Parallelizing whole array operations with OpenMP workshare

Sourish_B_ · ‎08-27-2015

Hi all,

I have some Fortran code with a bunch of operations like this:

conv_adv = pu(0:imr-1,1:jmr,1:lmr) - pu(1:imr,1:jmr,1:lmr) + pv(1:imr,1:jmr,1:lmr) - pv(1:imr,2:jmr+1,1:lmr)
am(0:imr,1:jmr,1:lmr) = dtu * pu(0:imr,1:jmr,1:lmr) ! dtu is a scalar

which I'm thinking of speeding up with OpenMP workshare, now that ifort 15.0+ parallelizes some WORKSHARE constructs instead of replacing them with SINGLE. However, according to https://software.intel.com/en-us/articles/openmp-workshare-constructs-now-parallelize-with-intel-fortran-compiler-150 neither of the two operations above would parallelize, because

Of the arrays on the right hand side of 'conv_adv', one of them has a lower bound of 0
In the second example, the lower bound on the left hand side is not 1 but 0

Is this a correct interpretation of "If the lower bound of the left hand side or the array slice lower bound or the array slice stride on the right hand side is not 1, then the statement does not parallelize." according to https://software.intel.com/en-us/articles/openmp-workshare-constructs-now-parallelize-with-intel-fortran-compiler-150, or is my understanding wrong?

* Set of tasks
[A] In the OpenMP workshare post, which compiler version began parallelizing some WORKSHARE constructs rather than replacing them with SINGLE?
[B] Please carry on the OpenMP workshare post past its final sentence.

(Entries drawn from a collection)

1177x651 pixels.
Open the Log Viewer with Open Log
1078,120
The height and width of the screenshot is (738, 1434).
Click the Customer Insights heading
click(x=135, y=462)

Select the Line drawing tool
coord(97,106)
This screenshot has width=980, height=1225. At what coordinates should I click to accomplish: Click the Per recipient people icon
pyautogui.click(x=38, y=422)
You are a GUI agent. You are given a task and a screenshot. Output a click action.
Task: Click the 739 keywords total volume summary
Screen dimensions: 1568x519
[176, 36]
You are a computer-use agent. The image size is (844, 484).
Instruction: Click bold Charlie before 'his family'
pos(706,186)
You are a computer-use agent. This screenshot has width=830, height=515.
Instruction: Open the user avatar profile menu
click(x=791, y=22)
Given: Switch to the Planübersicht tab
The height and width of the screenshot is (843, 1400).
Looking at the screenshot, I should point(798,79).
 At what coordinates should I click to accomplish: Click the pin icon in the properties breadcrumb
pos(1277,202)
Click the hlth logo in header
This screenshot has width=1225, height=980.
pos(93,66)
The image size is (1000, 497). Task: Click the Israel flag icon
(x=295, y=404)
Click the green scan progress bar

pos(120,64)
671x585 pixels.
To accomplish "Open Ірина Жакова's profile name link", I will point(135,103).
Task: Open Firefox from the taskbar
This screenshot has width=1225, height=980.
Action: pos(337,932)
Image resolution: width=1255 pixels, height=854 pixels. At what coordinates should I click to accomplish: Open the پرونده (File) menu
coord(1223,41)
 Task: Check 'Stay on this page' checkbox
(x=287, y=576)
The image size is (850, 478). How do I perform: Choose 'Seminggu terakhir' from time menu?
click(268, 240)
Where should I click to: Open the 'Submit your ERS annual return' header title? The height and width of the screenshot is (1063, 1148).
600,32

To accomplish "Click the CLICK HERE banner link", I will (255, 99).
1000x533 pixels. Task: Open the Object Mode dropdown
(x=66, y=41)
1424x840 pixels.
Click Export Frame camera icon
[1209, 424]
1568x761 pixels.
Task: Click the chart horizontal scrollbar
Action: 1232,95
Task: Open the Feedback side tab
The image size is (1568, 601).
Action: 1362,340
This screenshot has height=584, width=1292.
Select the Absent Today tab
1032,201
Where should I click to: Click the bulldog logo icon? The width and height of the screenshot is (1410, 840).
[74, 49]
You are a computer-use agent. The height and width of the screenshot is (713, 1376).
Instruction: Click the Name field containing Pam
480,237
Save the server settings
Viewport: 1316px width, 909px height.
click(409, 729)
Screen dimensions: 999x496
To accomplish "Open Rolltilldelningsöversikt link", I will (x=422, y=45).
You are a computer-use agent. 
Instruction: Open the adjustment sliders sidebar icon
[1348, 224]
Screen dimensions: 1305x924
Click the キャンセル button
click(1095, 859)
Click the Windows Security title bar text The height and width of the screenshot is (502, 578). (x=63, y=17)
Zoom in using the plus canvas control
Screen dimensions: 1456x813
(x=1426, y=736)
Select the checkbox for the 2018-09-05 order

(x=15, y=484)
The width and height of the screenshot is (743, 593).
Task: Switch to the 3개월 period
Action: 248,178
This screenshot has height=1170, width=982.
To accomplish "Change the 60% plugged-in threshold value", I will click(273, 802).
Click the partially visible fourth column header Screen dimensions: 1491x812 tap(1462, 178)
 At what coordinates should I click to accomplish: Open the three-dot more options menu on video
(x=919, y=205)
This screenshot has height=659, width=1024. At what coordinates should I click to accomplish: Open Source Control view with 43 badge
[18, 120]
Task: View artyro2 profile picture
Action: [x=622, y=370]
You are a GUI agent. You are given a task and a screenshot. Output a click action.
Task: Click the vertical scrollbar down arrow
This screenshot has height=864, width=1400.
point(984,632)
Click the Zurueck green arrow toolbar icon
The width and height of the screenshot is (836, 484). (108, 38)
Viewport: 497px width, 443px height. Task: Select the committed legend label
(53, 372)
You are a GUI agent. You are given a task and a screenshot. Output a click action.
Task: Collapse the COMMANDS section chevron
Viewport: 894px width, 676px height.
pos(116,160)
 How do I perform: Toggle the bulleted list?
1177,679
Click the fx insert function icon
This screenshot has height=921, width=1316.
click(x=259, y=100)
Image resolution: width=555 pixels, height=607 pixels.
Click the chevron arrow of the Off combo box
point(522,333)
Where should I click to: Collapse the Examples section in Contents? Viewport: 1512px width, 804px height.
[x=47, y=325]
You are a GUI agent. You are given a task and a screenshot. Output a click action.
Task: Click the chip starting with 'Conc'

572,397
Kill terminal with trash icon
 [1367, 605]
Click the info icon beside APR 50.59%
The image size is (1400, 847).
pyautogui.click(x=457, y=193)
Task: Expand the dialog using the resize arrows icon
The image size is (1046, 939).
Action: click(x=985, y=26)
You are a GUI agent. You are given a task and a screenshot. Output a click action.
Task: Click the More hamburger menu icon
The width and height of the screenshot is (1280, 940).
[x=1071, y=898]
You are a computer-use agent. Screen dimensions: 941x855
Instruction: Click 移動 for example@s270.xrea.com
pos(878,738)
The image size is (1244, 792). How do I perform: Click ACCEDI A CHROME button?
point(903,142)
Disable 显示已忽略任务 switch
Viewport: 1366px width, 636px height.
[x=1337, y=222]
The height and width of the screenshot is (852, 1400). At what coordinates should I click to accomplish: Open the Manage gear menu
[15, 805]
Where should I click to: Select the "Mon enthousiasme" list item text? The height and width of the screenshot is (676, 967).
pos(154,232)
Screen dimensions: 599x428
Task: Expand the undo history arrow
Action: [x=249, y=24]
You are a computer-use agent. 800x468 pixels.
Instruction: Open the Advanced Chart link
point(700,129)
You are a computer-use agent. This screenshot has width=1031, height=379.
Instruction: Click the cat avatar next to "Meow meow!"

* Answers given
[A] ifort 15.0 and later.

[B]
Thanks,

Sourish

TimP · ‎08-27-2015

That reference does indicate that omp workshare will not parallelize when the lower bounds don't all match at 1.

A further problem is that you're asking the compiler to figure out over which subscript to parallelize. OpenMP tends to need unambiguous specification. You could use an outer omp do over the 2nd subscript and inner array assignments.

jimdempseyatthecove · ‎08-27-2015

Something like:

!$omp parallel do
do l=1,lmr
  conv_adv(0:imr-1,1:jmr,l) = pu(0:imr-1,1:jmr,l) - pu(1:imr,1:jmr,l) + pv(1:imr,1:jmr,l) - pv(1:imr,2:jmr+1,l)
  am(0:imr,1:jmr,l) = dtu * pu(0:imr,1:jmr,l) ! dtu is a scalar
end do

.or.

!$omp parallel do collapse(2)
do j=1,jmr
  do l=1,lmr
    conv_adv(0:imr-1,j,l) = pu(0:imr-1,j,l) - pu(1:imr,j,l) + pv(1:imr,j,l) - pv(1:imr,j+1,l)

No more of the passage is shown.